A. That is correct. I knew that. I did not know, of course, what I have heard during this trial, but that was a generally known fact.

Q. Well, it was known throughout Germany, was it not, that the concentration camps were pretty tough places in which to be put?

A. Yes, but not to the extent which has been revealed during this trial.

Q. And the bad reputation of the concentration camp, as a matter of fact, was useful in making people afraid of being sent there, was it not?

A. No doubt concentration camps were a means, a menace used to keep order.

Q. And to keep people at work?

A. I would not like to put it that way. I would say that a great number of the foreign workers in our country did their work quite voluntarily once they had come to Germany.

Q. Well, we will take that up later. You used the concentration camp labour in production on the agreement that you were to divide the proceeds of the labour with Himmler, did you not?

A. That I did not understand.

Q. Well, you made an agreement finally with Himmler that he should have five per cent, or roughly five per cent, of the production of the concentration camp labour while you were to have 95 per cent?

[Page 48]

A. No, that is not quite true.

Q. Well, tell me how it was. That is what the documents indicate, if I read them aright.

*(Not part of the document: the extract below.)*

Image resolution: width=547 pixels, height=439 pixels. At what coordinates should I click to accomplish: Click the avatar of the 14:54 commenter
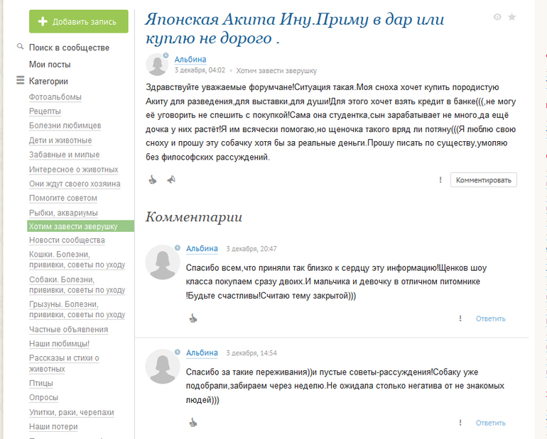(x=162, y=367)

A. Yes, it is put that way in the Fuehrer record, but I should like to explain the meaning to you. Himmler, as I said yesterday, wanted to build factories of his own in his concentration camps. Then he would have been able to produce arms without any outside control, which Hitler, of course, knew. The five per cent arms production which was to have been handed to Himmler was to a certain extent a compensation for the fact that he himself gave up the idea of building factories in the camps. From the psychological point of view it was not so simple for me to get Himmler to give up this idea when be kept on reminding Hitler of it. I was hoping that he would be satisfied with the five per cent arms production we were going to give him. Actually this five per cent of the production was never handed over. We managed to arrange with the Operation Staff of the OKW and with General Buhle so that he never got the arms at all.

Q. Well, I am not criticising the bargain, you understand. I do not doubt you did very well to get 95 per cent, but the point is that Himmler was using, with your knowledge, concentration camp labour to manufacture arms, or was proposing to do so, and you wanted to keep that production within your control?

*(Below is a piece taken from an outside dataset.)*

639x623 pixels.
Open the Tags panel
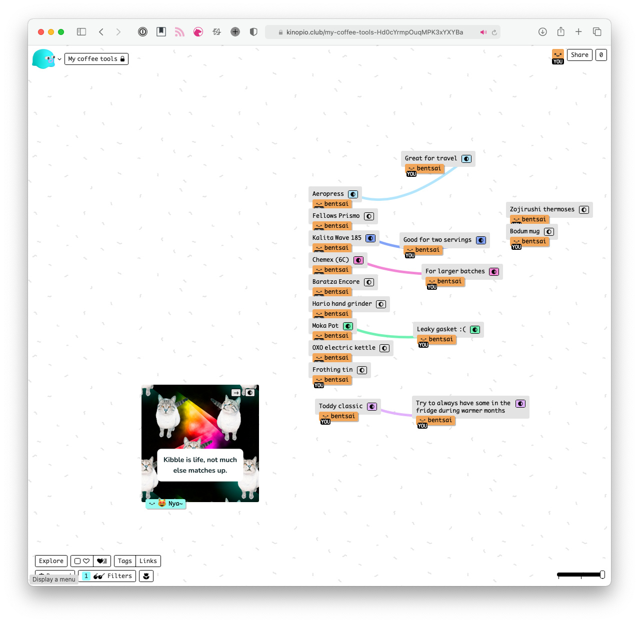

A. Could the translation come through a bit clearer? Would you please repeat that?

Q. You knew at this time that Himmler was using concentration camp labour to carry on independent industry and that he proposed to go into the armament industry in order to have a source of supply of arms for his own SS?

A. Yes.

Q. You also knew the policy of the Nazi Party and the policy of the Government towards the Jews, did you not?

A. I knew that the National Socialist Party was anti-Semitic, and I knew that the Jews were being evacuated from Germany.

Q. In fact, you participated in that evacuation, did you not?

A. No.

Q. Well, I gather that impression from Document 156-L, Exhibit RF 1522 - a letter from the Plenipotentiary for Manpower, which is dated 26th March, 1943, which you have no doubt seen. You may see it again, if you wish. In which he says -

A. I know it.

Q. "At the end of February, Reich Leader SS, in agreement with myself and the Reich Minister for Armaments and Munitions, for reasons concerning the security of the State, removed from their places of work all Jews who were still working freely and were not in camps, and either transferred them to a labour corps or collected them for removal."
Was that a correct representation of your activity?

A. No.

Q. Will you tell me what part you had in that. There is no question that they were put into labour corps or collected for removal, is there?

A. That is correct.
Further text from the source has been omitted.